Bronchopulmonary Dysplasia Prevention Study: Research Participation & Consent

Conducting clinical research on extremely preterm infants requires meticulous informed consent processes and careful data collection. This Bronchopulmonary Dysplasia (BPD) Prevention Study Consent Form is designed specifically for neonatal research teams, hospitals, and academic medical centers conducting trials on respiratory interventions for premature babies.

Why This Template Works for Neonatal Research

This form streamlines the complex process of enrolling extremely preterm infants (born before 28 weeks gestation) into BPD prevention studies. It guides parents and legal guardians through detailed study information, intervention protocols including surfactant administration and ventilation strategies, potential risks and benefits, and comprehensive consent documentation.

The template is built for neonatologists, clinical research coordinators, NICU teams, and pediatric researchers who need to meet stringent IRB requirements while maintaining compassionate, clear communication with families during a highly stressful time.

Integrated Workflows for Clinical Research

Using Paperform's conditional logic, this form adapts based on gestational age, birth weight, and specific study arm randomization.
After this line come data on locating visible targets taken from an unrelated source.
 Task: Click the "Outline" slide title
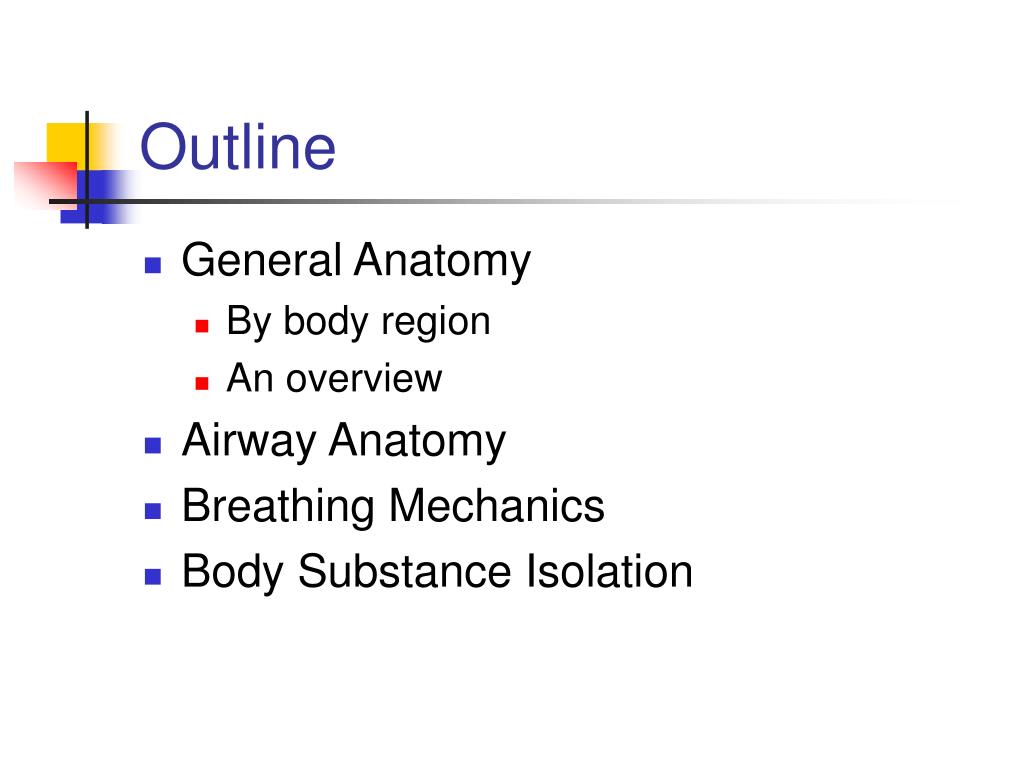tap(238, 147)
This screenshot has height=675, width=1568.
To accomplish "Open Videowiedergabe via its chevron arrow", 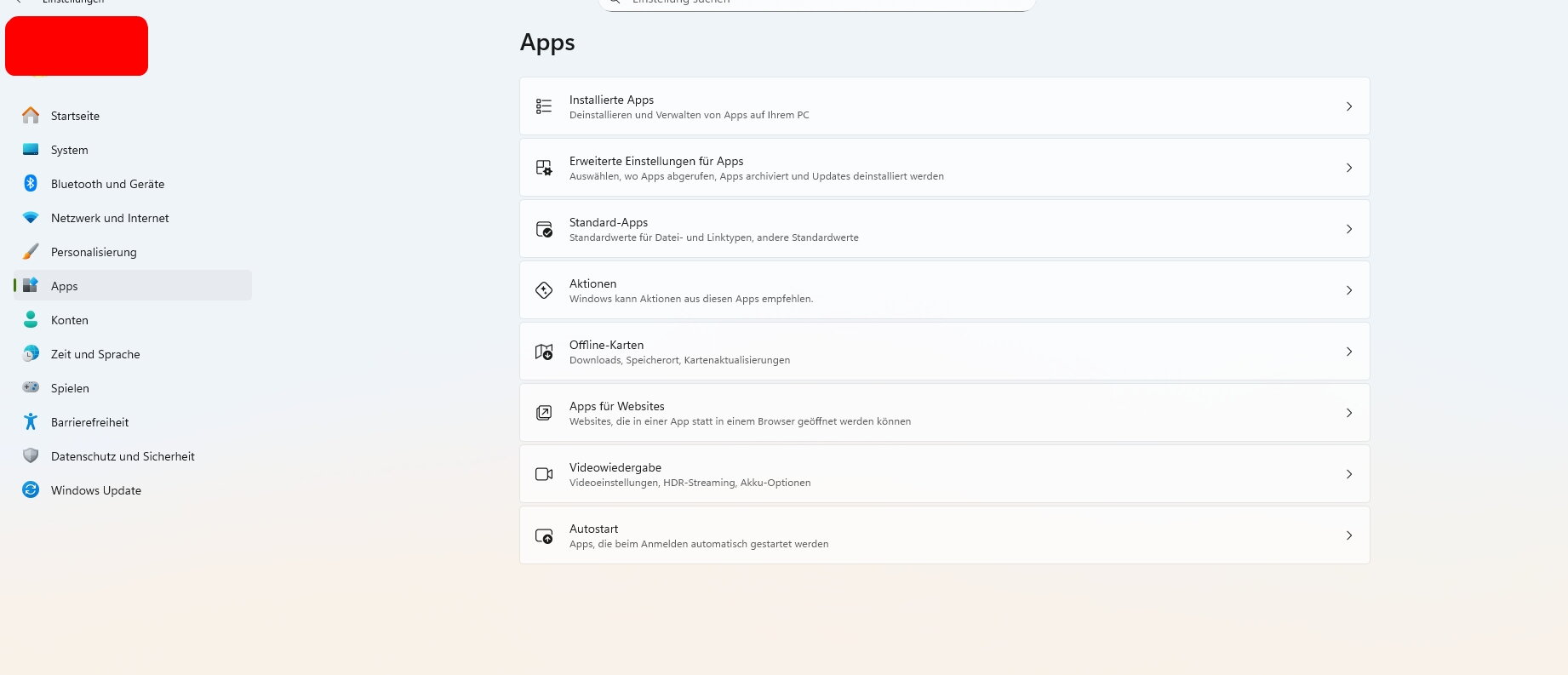I will tap(1349, 474).
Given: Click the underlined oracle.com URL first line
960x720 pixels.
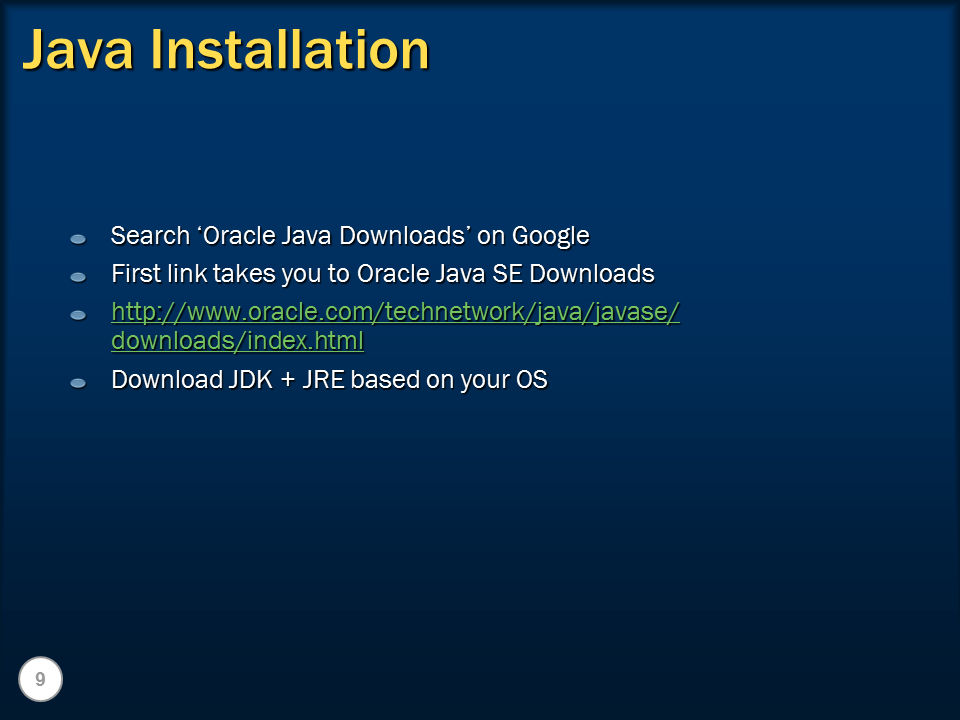Looking at the screenshot, I should 395,312.
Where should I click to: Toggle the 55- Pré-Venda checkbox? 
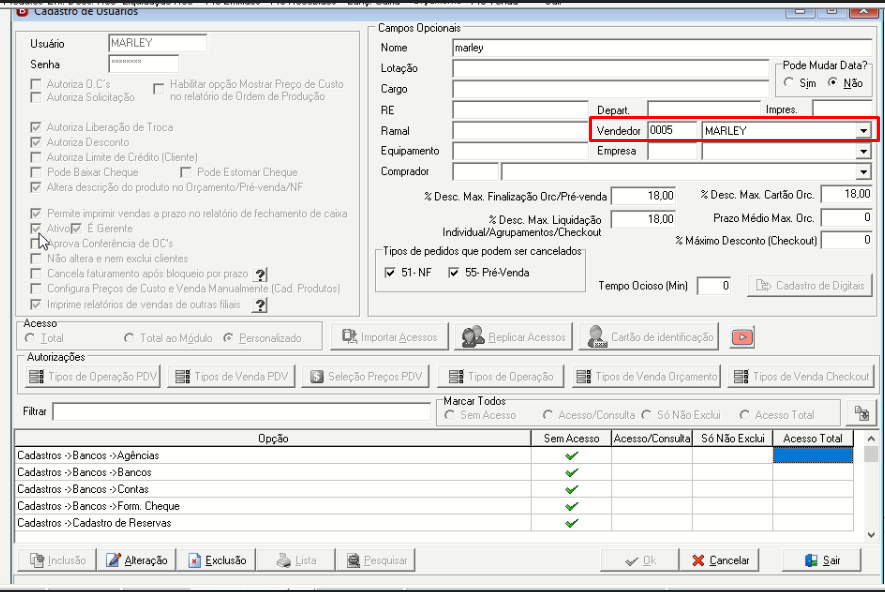coord(453,273)
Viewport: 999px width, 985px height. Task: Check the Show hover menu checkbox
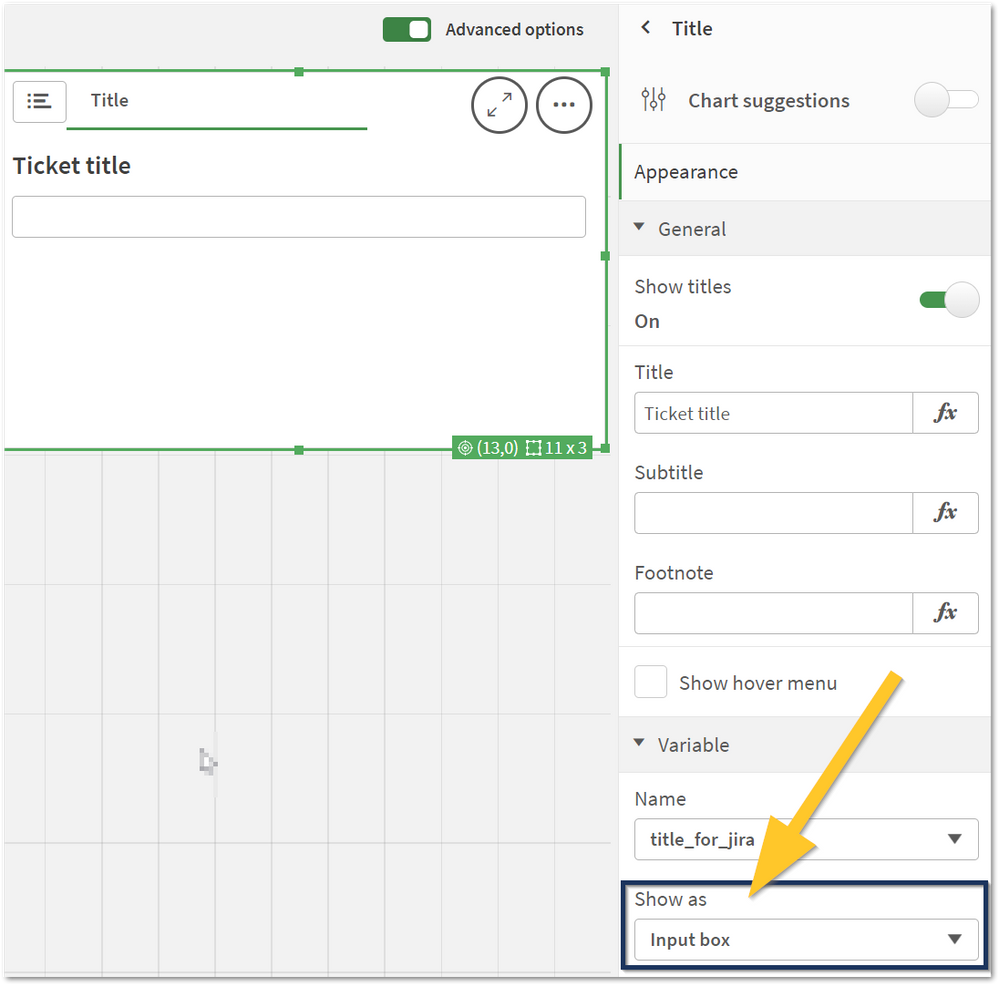(x=650, y=682)
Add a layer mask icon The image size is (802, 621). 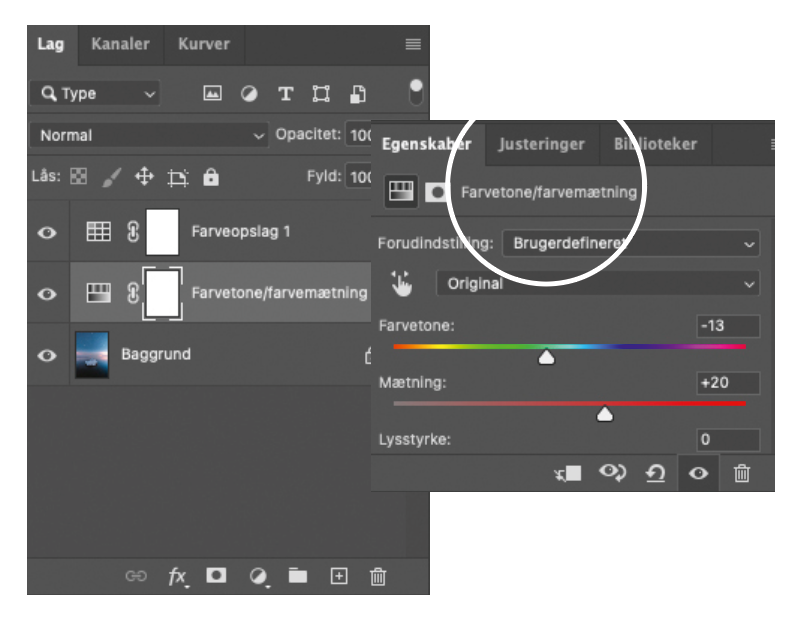[215, 576]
When integrated with Stepper, you can automate critical research workflows: trigger notifications to the research team when consent is obtained, update REDCap or other clinical trial databases automatically, schedule follow-up assessments, and maintain HIPAA-compliant audit trails.

For studies requiring formal consent signatures, Papersign enables secure electronic signatures from both parents/guardians and witnessing staff members, creating legally binding consent documents that remain linked to the original enrollment data.

Designed for Regulatory Compliance

This template addresses the unique regulatory requirements of neonatal clinical trials, including detailed disclosure of experimental interventions, randomization procedures, data privacy protections, and withdrawal rights. The clear, accessible language helps research teams meet Good Clinical Practice (GCP) standards while ensuring families truly understand what study participation means for their vulnerable infant.

Whether you're conducting single-center pilots or multi-site randomized controlled trials, this form provides the foundation for ethical, compliant, and efficient participant enrollment in critical neonatal respiratory research.